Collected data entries
——————

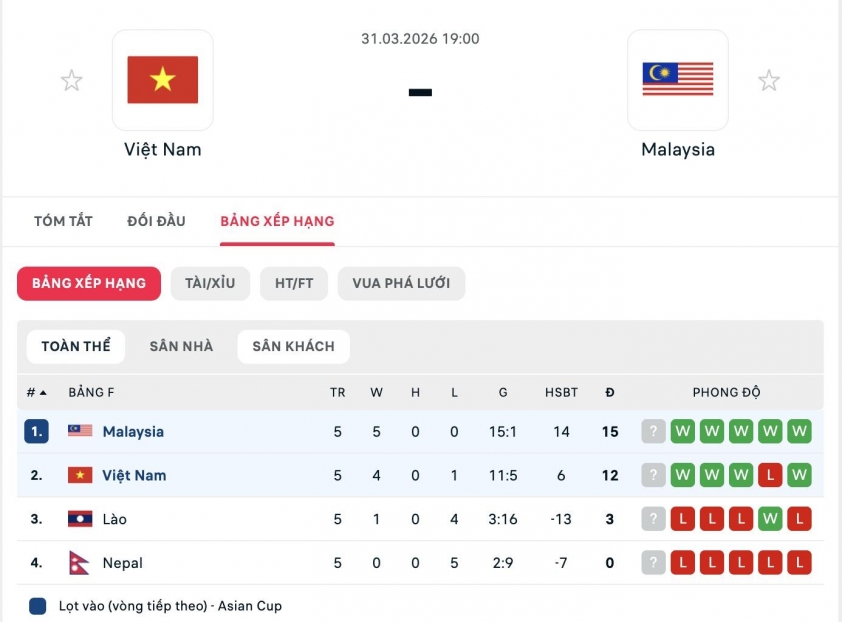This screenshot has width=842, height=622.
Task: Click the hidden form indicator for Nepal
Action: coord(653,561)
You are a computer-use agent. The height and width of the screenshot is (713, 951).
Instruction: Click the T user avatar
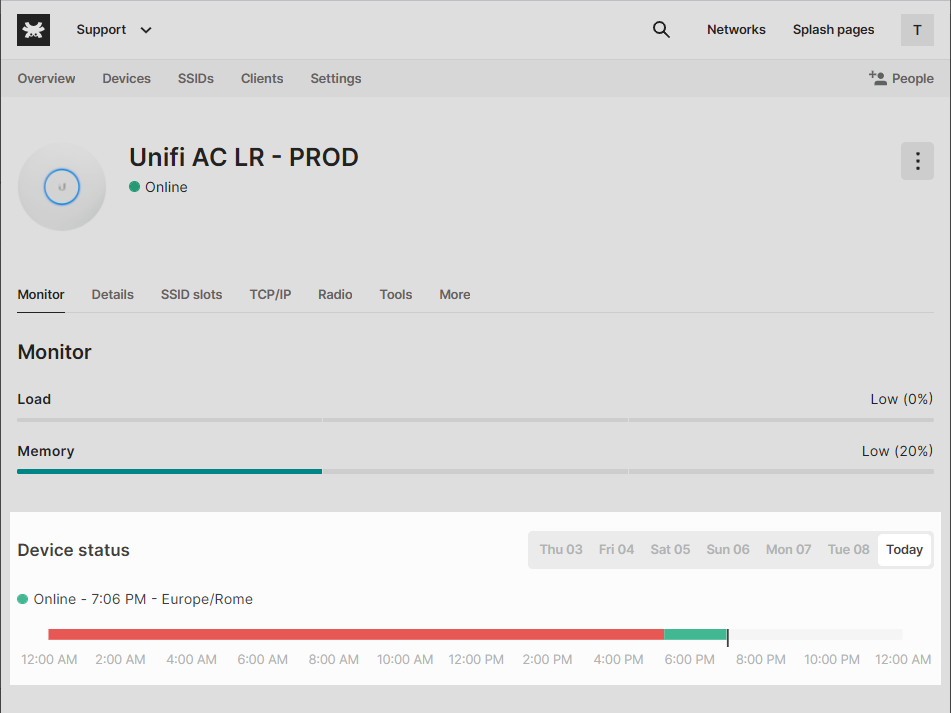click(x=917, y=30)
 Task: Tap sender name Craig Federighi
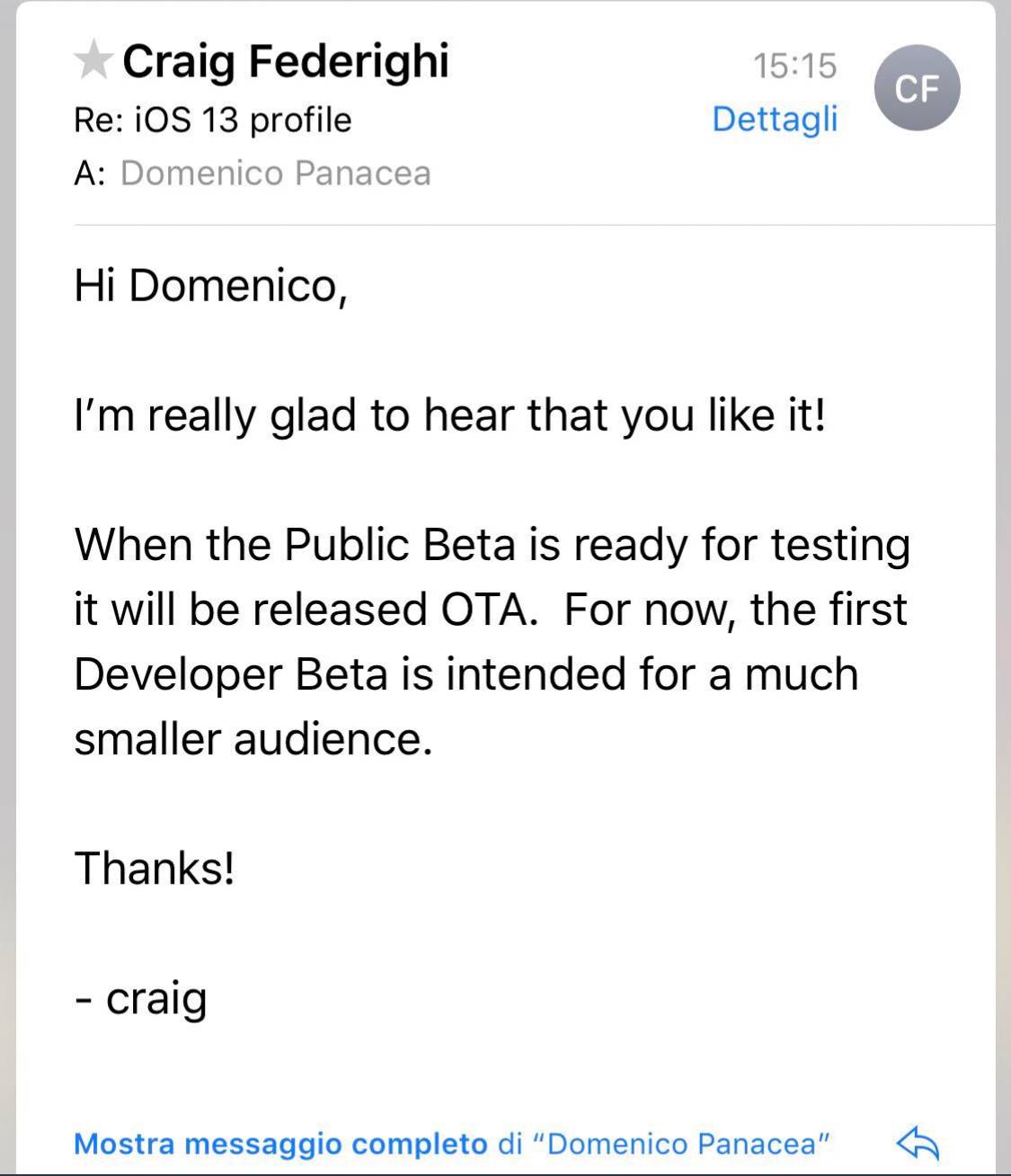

——————

WHAT TO WORK ON:
All pictures must be left out. Reproduce exactly the lines from the one containing "Instruction: Click the T user avatar" to the final line of the entries.

WRITTEN SOLUTION:
Instruction: Click the T user avatar
click(x=917, y=30)
 Task: Tap sender name Craig Federighi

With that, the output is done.